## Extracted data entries
"""

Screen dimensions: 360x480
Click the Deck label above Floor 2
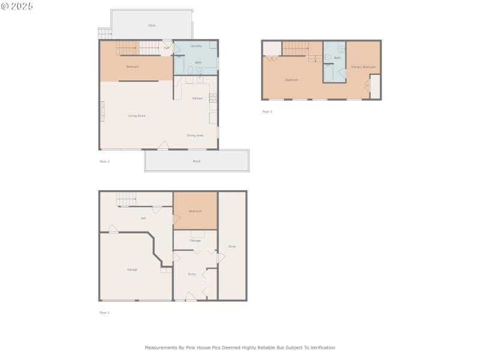click(152, 25)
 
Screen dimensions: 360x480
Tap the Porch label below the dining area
click(197, 161)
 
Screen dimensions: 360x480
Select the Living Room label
click(137, 116)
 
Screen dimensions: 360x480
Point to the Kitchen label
click(197, 98)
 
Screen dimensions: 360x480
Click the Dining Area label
click(195, 136)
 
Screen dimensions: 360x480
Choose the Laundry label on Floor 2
click(196, 46)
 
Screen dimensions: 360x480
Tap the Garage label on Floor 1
click(132, 270)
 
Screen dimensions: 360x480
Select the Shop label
click(232, 247)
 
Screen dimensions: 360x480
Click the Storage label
click(195, 241)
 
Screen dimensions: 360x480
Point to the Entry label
click(192, 274)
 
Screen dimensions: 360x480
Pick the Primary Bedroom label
click(363, 67)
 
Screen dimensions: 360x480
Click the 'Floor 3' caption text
click(267, 112)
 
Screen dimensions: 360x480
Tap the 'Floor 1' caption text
click(104, 313)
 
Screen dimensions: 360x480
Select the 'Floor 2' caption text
click(104, 161)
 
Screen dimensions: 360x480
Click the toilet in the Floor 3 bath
click(328, 58)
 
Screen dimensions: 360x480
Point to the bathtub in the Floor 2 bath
click(179, 65)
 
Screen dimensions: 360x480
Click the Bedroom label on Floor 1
click(195, 211)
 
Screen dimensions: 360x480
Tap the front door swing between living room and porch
click(163, 145)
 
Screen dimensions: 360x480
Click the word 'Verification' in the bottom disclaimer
click(323, 347)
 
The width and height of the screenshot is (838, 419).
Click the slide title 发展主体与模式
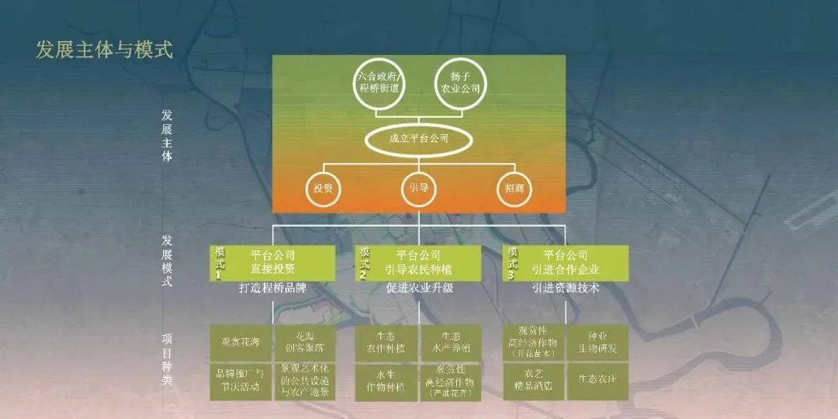(104, 50)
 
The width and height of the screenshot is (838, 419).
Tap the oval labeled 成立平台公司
(419, 140)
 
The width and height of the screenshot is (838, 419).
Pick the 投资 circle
(324, 189)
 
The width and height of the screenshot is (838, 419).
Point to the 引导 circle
(419, 189)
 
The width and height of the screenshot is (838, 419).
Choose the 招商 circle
(515, 189)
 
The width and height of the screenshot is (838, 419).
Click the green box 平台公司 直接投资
(273, 262)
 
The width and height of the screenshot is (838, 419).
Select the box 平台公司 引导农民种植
(418, 262)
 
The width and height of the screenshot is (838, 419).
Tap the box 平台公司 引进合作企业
(565, 262)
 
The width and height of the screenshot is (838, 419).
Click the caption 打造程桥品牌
(272, 288)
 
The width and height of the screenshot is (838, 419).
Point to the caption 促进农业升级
(419, 288)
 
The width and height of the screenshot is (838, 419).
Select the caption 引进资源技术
(566, 288)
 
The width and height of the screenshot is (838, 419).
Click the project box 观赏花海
(240, 342)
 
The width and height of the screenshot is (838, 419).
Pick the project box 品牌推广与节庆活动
(240, 381)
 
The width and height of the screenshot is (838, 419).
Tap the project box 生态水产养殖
(451, 342)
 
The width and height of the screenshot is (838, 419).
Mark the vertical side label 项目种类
(167, 359)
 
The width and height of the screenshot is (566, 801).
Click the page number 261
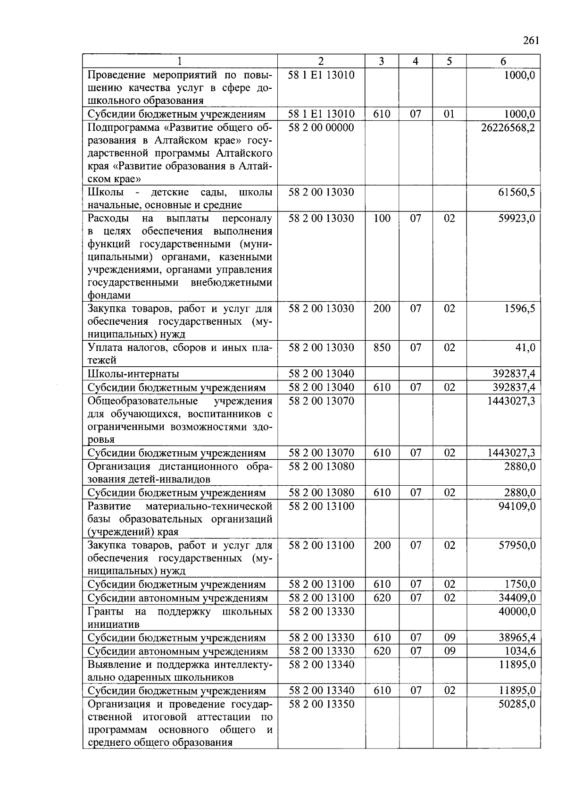(x=531, y=41)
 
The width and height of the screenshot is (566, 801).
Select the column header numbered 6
(x=503, y=61)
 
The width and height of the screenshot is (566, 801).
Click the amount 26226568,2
(x=508, y=127)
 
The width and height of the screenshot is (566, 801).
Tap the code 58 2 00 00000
(x=321, y=127)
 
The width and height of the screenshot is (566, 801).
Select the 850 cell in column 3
(x=382, y=347)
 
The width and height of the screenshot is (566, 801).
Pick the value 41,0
(x=525, y=347)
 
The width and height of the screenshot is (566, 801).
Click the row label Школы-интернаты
(x=133, y=374)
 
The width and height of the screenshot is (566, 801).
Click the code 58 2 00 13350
(x=321, y=704)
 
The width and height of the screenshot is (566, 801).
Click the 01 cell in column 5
(x=449, y=114)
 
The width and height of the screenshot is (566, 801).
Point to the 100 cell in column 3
(x=382, y=218)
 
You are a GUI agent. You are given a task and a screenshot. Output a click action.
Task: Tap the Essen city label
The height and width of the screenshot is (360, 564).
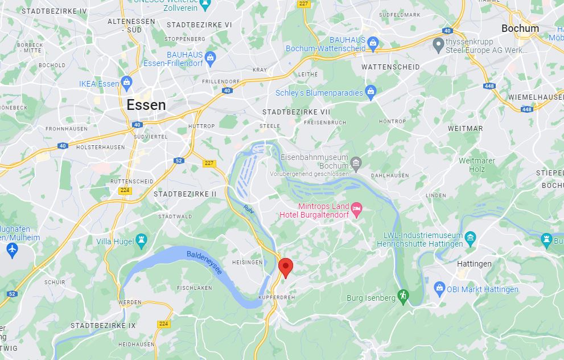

"""

## Exercise description
Convert each nonblank line of the material above into a row of a Markdown table, with the columns Number and Entry. Leave the pictures out.

## Solution to the problem
| Number | Entry |
|---|---|
| 1 | Screen dimensions: 360x480 |
| 2 | Click the Deck label above Floor 2 |
| 3 | click(152, 25) |
| 4 | Screen dimensions: 360x480 |
| 5 | Tap the Porch label below the dining area |
| 6 | click(197, 161) |
| 7 | Screen dimensions: 360x480 |
| 8 | Select the Living Room label |
| 9 | click(137, 116) |
| 10 | Screen dimensions: 360x480 |
| 11 | Point to the Kitchen label |
| 12 | click(197, 98) |
| 13 | Screen dimensions: 360x480 |
| 14 | Click the Dining Area label |
| 15 | click(195, 136) |
| 16 | Screen dimensions: 360x480 |
| 17 | Choose the Laundry label on Floor 2 |
| 18 | click(196, 46) |
| 19 | Screen dimensions: 360x480 |
| 20 | Tap the Garage label on Floor 1 |
| 21 | click(132, 270) |
| 22 | Screen dimensions: 360x480 |
| 23 | Select the Shop label |
| 24 | click(232, 247) |
| 25 | Screen dimensions: 360x480 |
| 26 | Click the Storage label |
| 27 | click(195, 241) |
| 28 | Screen dimensions: 360x480 |
| 29 | Point to the Entry label |
| 30 | click(192, 274) |
| 31 | Screen dimensions: 360x480 |
| 32 | Pick the Primary Bedroom label |
| 33 | click(363, 67) |
| 34 | Screen dimensions: 360x480 |
| 35 | Click the 'Floor 3' caption text |
| 36 | click(267, 112) |
| 37 | Screen dimensions: 360x480 |
| 38 | Tap the 'Floor 1' caption text |
| 39 | click(104, 313) |
| 40 | Screen dimensions: 360x480 |
| 41 | Select the 'Floor 2' caption text |
| 42 | click(104, 161) |
| 43 | Screen dimensions: 360x480 |
| 44 | Click the toilet in the Floor 3 bath |
| 45 | click(328, 58) |
| 46 | Screen dimensions: 360x480 |
| 47 | Point to the bathtub in the Floor 2 bath |
| 48 | click(179, 65) |
| 49 | Screen dimensions: 360x480 |
| 50 | Click the Bedroom label on Floor 1 |
| 51 | click(195, 211) |
| 52 | Screen dimensions: 360x480 |
| 53 | Tap the front door swing between living room and porch |
| 54 | click(163, 145) |
| 55 | Screen dimensions: 360x480 |
| 56 | Click the word 'Verification' in the bottom disclaimer |
| 57 | click(323, 347) |
| 58 | The width and height of the screenshot is (838, 419). |
| 59 | Click the slide title 发展主体与模式 |
| 60 | (104, 50) |
| 61 | The width and height of the screenshot is (838, 419). |
| 62 | Tap the oval labeled 成立平台公司 |
| 63 | (419, 140) |
| 64 | The width and height of the screenshot is (838, 419). |
| 65 | Pick the 投资 circle |
| 66 | (324, 189) |
| 67 | The width and height of the screenshot is (838, 419). |
| 68 | Point to the 引导 circle |
| 69 | (419, 189) |
| 70 | The width and height of the screenshot is (838, 419). |
| 71 | Choose the 招商 circle |
| 72 | (515, 189) |
| 73 | The width and height of the screenshot is (838, 419). |
| 74 | Click the green box 平台公司 直接投资 |
| 75 | (273, 262) |
| 76 | The width and height of the screenshot is (838, 419). |
| 77 | Select the box 平台公司 引导农民种植 |
| 78 | (418, 262) |
| 79 | The width and height of the screenshot is (838, 419). |
| 80 | Tap the box 平台公司 引进合作企业 |
| 81 | (565, 262) |
| 82 | The width and height of the screenshot is (838, 419). |
| 83 | Click the caption 打造程桥品牌 |
| 84 | (272, 288) |
| 85 | The width and height of the screenshot is (838, 419). |
| 86 | Point to the caption 促进农业升级 |
| 87 | (419, 288) |
| 88 | The width and height of the screenshot is (838, 419). |
| 89 | Select the caption 引进资源技术 |
| 90 | (566, 288) |
| 91 | The width and height of the screenshot is (838, 419). |
| 92 | Click the project box 观赏花海 |
| 93 | (240, 342) |
| 94 | The width and height of the screenshot is (838, 419). |
| 95 | Pick the project box 品牌推广与节庆活动 |
| 96 | (240, 381) |
| 97 | The width and height of the screenshot is (838, 419). |
| 98 | Tap the project box 生态水产养殖 |
| 99 | (451, 342) |
| 100 | The width and height of the screenshot is (838, 419). |
| 101 | Mark the vertical side label 项目种类 |
| 102 | (167, 359) |
| 103 | The width and height of the screenshot is (566, 801). |
| 104 | Click the page number 261 |
| 105 | (x=531, y=41) |
| 106 | The width and height of the screenshot is (566, 801). |
| 107 | Select the column header numbered 6 |
| 108 | (x=503, y=61) |
| 109 | The width and height of the screenshot is (566, 801). |
| 110 | Click the amount 26226568,2 |
| 111 | (x=508, y=127) |
| 112 | The width and height of the screenshot is (566, 801). |
| 113 | Tap the code 58 2 00 00000 |
| 114 | (x=321, y=127) |
| 115 | The width and height of the screenshot is (566, 801). |
| 116 | Select the 850 cell in column 3 |
| 117 | (x=382, y=347) |
| 118 | The width and height of the screenshot is (566, 801). |
| 119 | Pick the value 41,0 |
| 120 | (x=525, y=347) |
| 121 | The width and height of the screenshot is (566, 801). |
| 122 | Click the row label Школы-интернаты |
| 123 | (x=133, y=374) |
| 124 | The width and height of the screenshot is (566, 801). |
| 125 | Click the code 58 2 00 13350 |
| 126 | (x=321, y=704) |
| 127 | The width and height of the screenshot is (566, 801). |
| 128 | Click the 01 cell in column 5 |
| 129 | (x=449, y=114) |
| 130 | The width and height of the screenshot is (566, 801). |
| 131 | Point to the 100 cell in column 3 |
| 132 | (x=382, y=218) |
| 133 | You are a GUI agent. You are given a task and a screenshot. Output a click action. |
| 134 | Task: Tap the Essen city label |
| 135 | The height and width of the screenshot is (360, 564). |